---- TRECHO FORNECIDO
O “Meta Modo de Produção” e a China como a primeira experiência de uma nova classe de formações econômico-sociais
A dominância e prevalência exercida pelo capitalismo em âmbito mundial demanda dos marxistas um rearranjo de alguns conceitos fundamentais do marxismo, entre elas os conceitos de modo de produção e formação econômico-social e a lei do valor. O desenvolvimento em escala mundial do capitalismo plasmou o que meu companheiro de pesquisas e estudos onde me encontro (Itália), Alberto Gabriele, chama de “Meta Modo de Produção” – não se trata de um modo de produção em si mesmo, mas uma generalização necessária em nível superior do modo de produção. Gabriele sugere que o “Meta Modo de Produção” é caracterizado pela prevalência da: 1) da produção voltada ao mercado e de relações monetárias de produção e de troca; 2) A lei do valor como operador do sistema; 3) a extração de mais-valia e o circuito investimento-acumulação e 4) A existência mútua, e complementariedade, de dois macro-setores respectivamente o produtivo e o não produtivo.
Essa sugestão de abordagem teórica abre oportunidade de observar o mundo a partir de uma generalização/abstração sob forma de uma estrutura social cujas características fundamentais, segundo Gabriele, são 1) um modo de produção é dominante em nível global; 2) dois ou mais modos de produção coexistem em alguns países, sendo que um deles pode ser dominante dentro do próprio país e 3) a “liberdade” de ação de determinado modo de produção dominante em cada país é restringida pela prevalência, ou seja, do “Meta Modo de Produção”.
--------
QUESTÃO BREVE 1 ::
No trecho sobre o "Meta Modo de Produção", qual é a primeira das características fundamentais da estrutura social apontadas por Gabriele?
QUESTÃO BREVE 2 ::
Prolongue o trecho sobre o "Meta Modo de Produção" a partir da última frase apresentada.
---- LISTAGEM
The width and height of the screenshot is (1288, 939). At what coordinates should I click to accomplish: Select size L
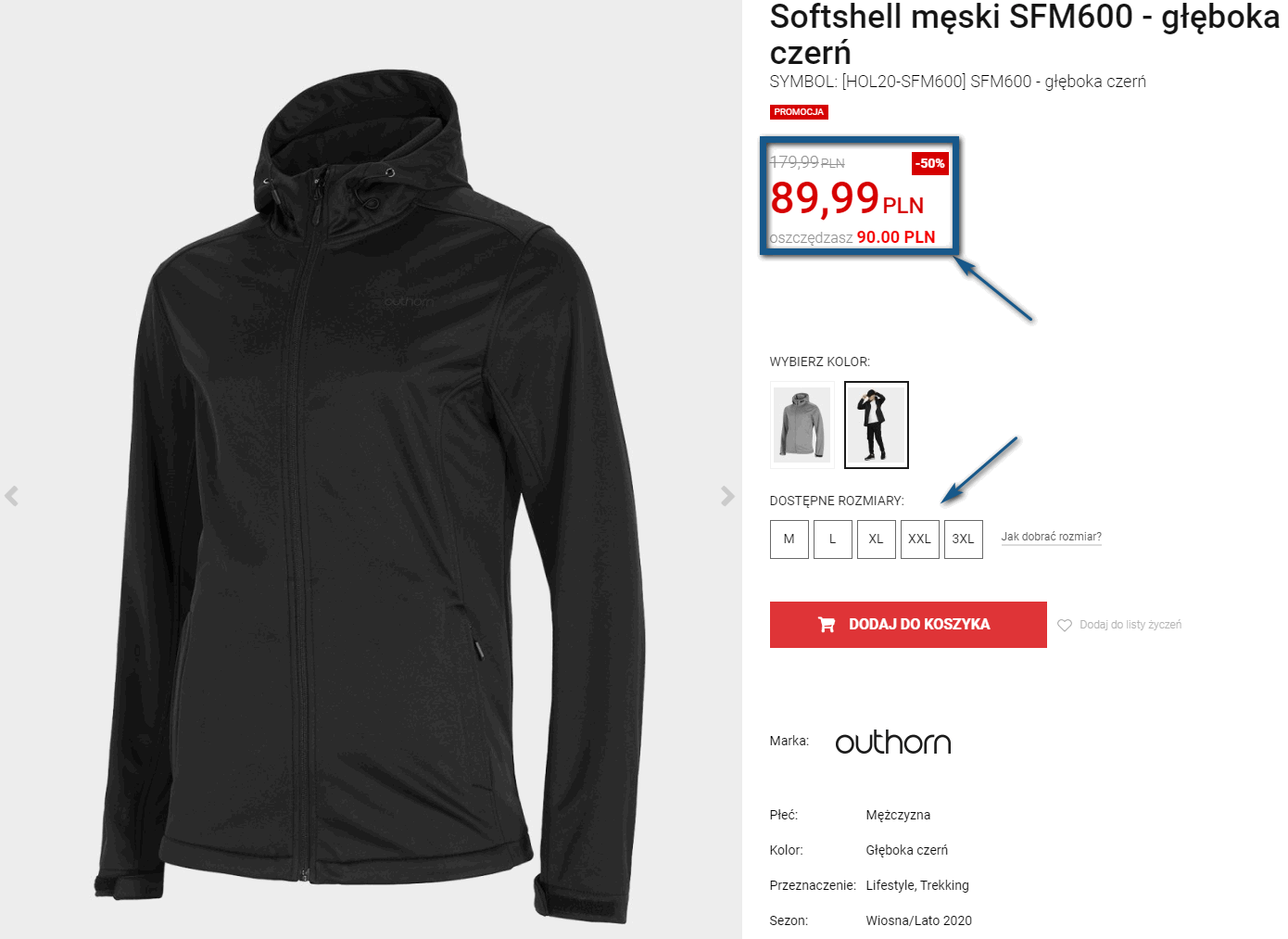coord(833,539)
--------
---- LISTAGEM
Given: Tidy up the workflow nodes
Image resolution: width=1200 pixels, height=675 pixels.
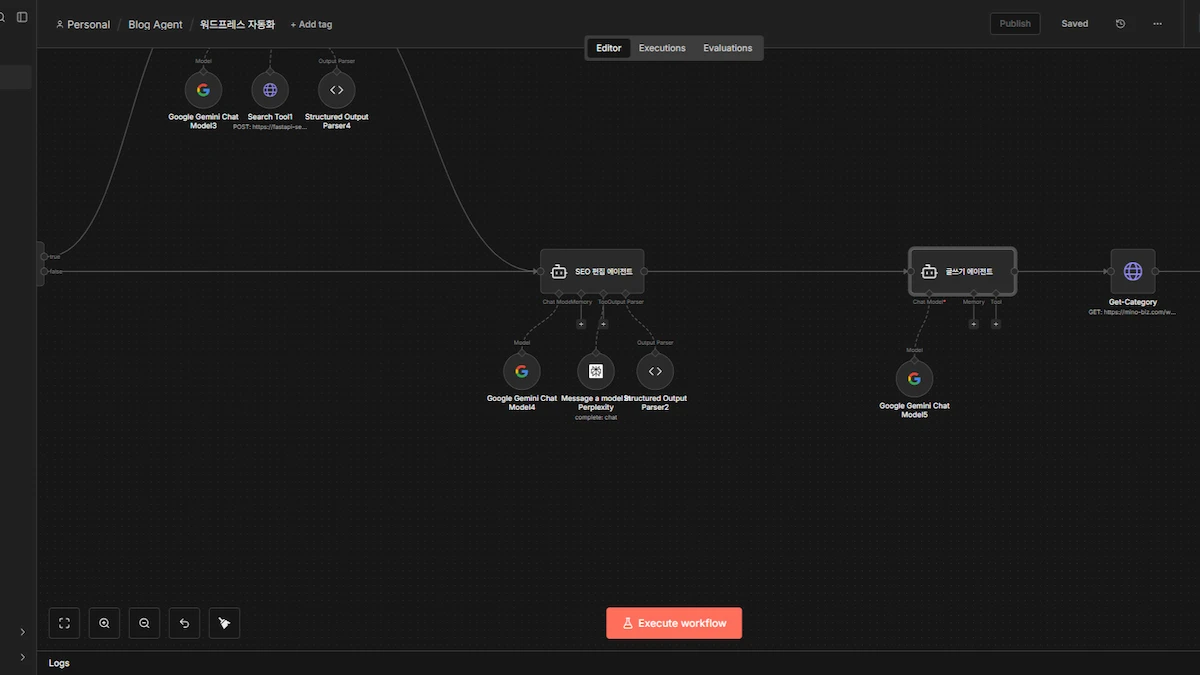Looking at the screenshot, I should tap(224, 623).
--------
---- LISTAGEM
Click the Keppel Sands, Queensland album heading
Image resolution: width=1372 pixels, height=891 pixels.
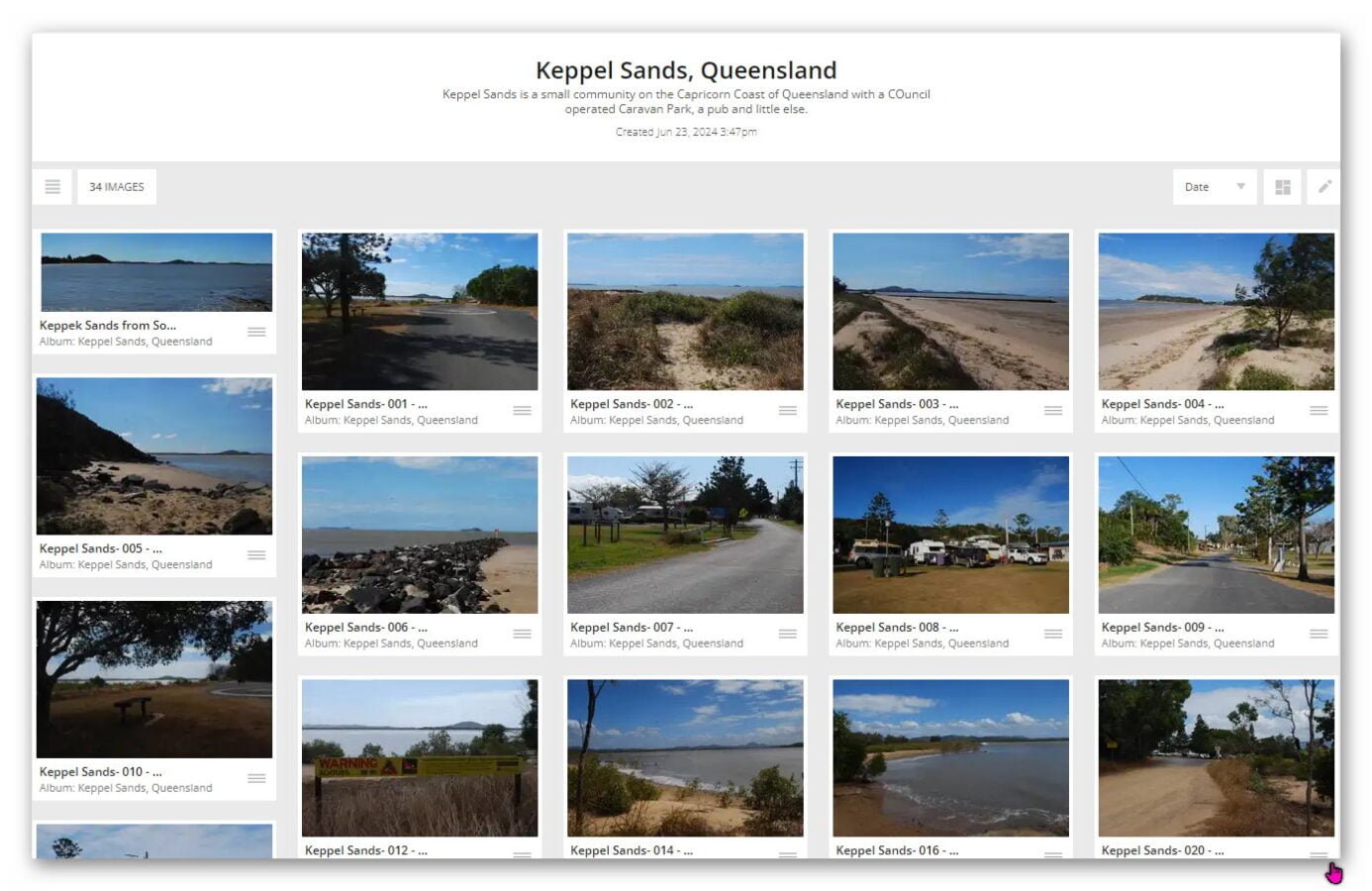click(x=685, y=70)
--------
RESPOSTA CORRETA 1 ::
Um modo de produção é dominante em nível global.

RESPOSTA CORRETA 2 ::
Continuando, é evidente que sob este “Meta Modo de Produção” se desenvolvem diferentes formações econômico-sociais, que podem ser capitalistas ou socialistas. Por exemplo, o surgimento dos chamados “Estados Desenvolvimentistas” na Ásia pós-Segunda Guerra Mundial levou ao surgimento de formações econômico-sociais de tipo capitalistas e socialistas. Neste contexto, uma abordagem onde a utilização da categoria de formação econômico-social é reformulada com vistas à prevalência de um determinado “Meta Modo de Produção” nos leva a considerar a China como a primeira classe de novas formações econômico-sociais que surgem no mundo contemporâneo com características de “socialismo de mercado” muito evidentes dada tanto a prevalência de formas socialistas de propriedade quanto à existência da lei do valor e sua utilização em prol de uma estratégia socializante. O Vietnã seria a segunda experiência deste novo tipo de formações econômicos-sociais.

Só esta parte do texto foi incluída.